Obama Foreclosure to Rental Plan Being Readied: Report (Update 1)

Foreclosure story updated with recent commentary from Goldman Sachs.

NEW YORK ( TheStreet) -- The Obama Administration is close to announcing a pilot program to sell government-owned foreclosures in bulk to investors as rentals, CNBC reported citing unnamed administration officials.

The Federal Reserve, Treasury, HUD, Fannie Mae ( FNMA) and Freddie Mac ( FMCC) are working out details of the plan, including what the pricing for such a sale would be, the government's role in the plan and identifying those with the operational experience to manage such properties, according to the report.

The policy aims at reducing the foreclosure supply in the market, which has been depressing housing prices, while capitalizing on increasing demand for rental homes.

Banks repossessed fewer homes in 2011, but much of the slowdown was because of foreclosure processing delays. The recent spike in "default filings" points to a fresh wave in foreclosures in 2012, according to RealtyTrac, which could hold prices down further. The number of properties in the foreclosure pipeline is more than four times the number of REO -- or real estate owned properties -- for which foreclosure processing has been completed, according to the Fed.

Meanwhile, rents have risen in the past year, with the vacancy rates of multi-family units dropping, as families who are unable or unwilling to purchase homes have chosen to rent instead.

Families who have lost their homes to foreclosure also tend to move to single-family rentals, so a proposal to convert foreclosures to rentals will also make sense.

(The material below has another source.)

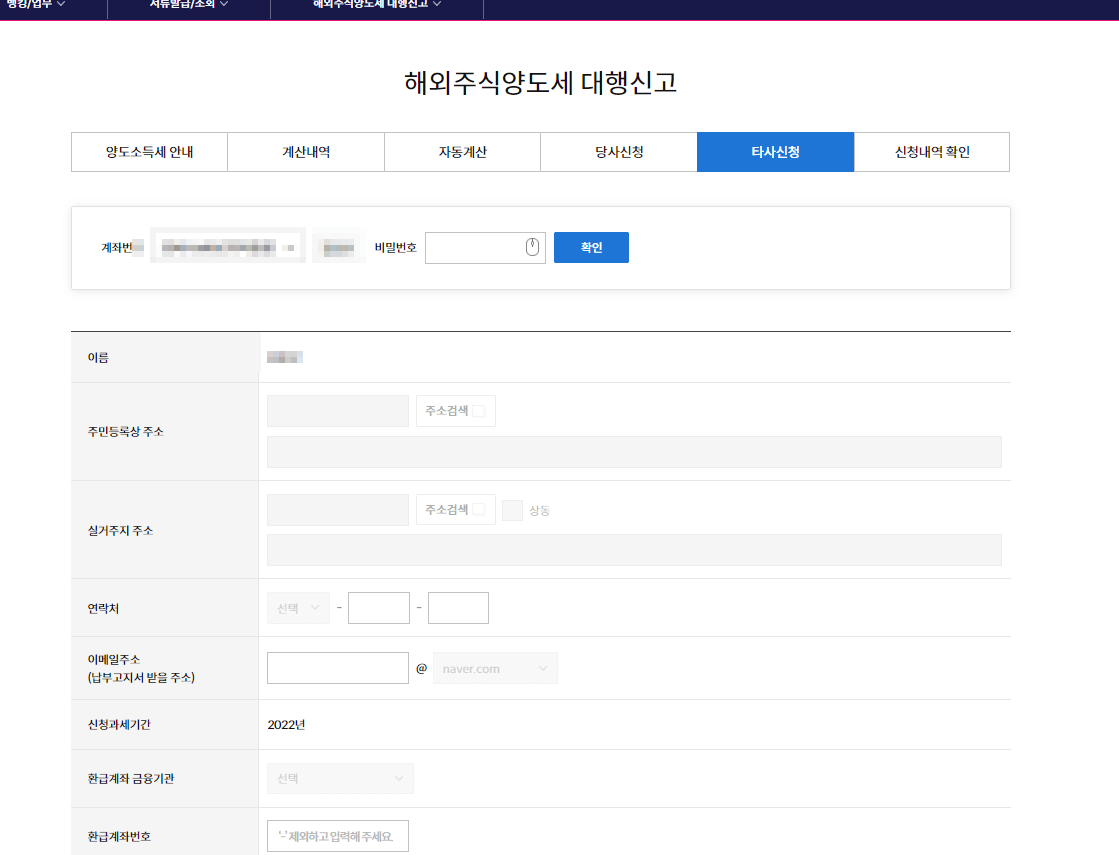1119x855 pixels.
Task: Click the 환급계좌번호 input field
Action: point(337,836)
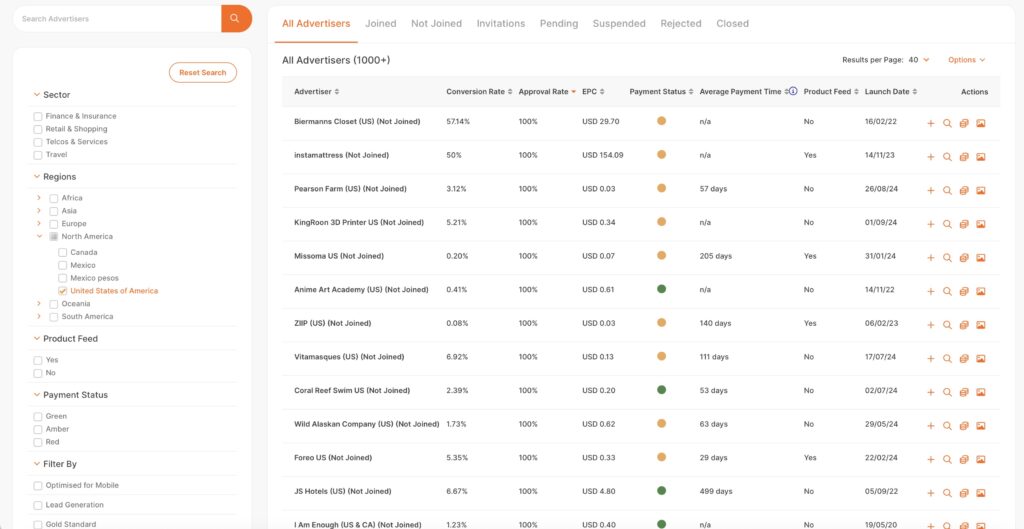Enable the Green payment status filter

tap(38, 416)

The Fed has been pushing for a foreclosure to rental conversion plan. "Reducing some of the barriers to converting foreclosed properties to rental units will help redeploy the existing stock of houses in a more efficient way. Such conversions might also increase lenders' eventual recoveries on foreclosed and surrendered properties," the Fed noted in a white paper released last week.

The Federal Housing Finance Agency, the conservator of Fannie Mae and Freddie Mac, released a request for information on August 10, 2011, to collect information from market participants on possible ways to convert foreclosed property to rentals and received more than 4,000 responses.

The Fed has said it is working on designing the foreclosure-to-rental plan, but as no program currently exists, it expects "ongoing experimentation and analysis" is key to the program.

A government program could take many forms, the Fed said in its white paper. "The REO holder could rent the properties directly, sell the properties to a third-party investor who would rent the properties, or enter into a joint venture with such an investor. In making this decision, policymakers should consider what program design will provide for the best loss recoveries and the best outcomes for communities," the paper said.

Investors have been snapping up foreclosed properties at bargain prices and converting them into rental units, but large-scale conversions have not taken place.

For one, investors are willing to buy bulk properties only at significant large discounts, partly because they are unable to get debt financing for such transactions. Mortgages are available for individual one-to-four family homes and multi-family units but not for a portfolio of single-family homes.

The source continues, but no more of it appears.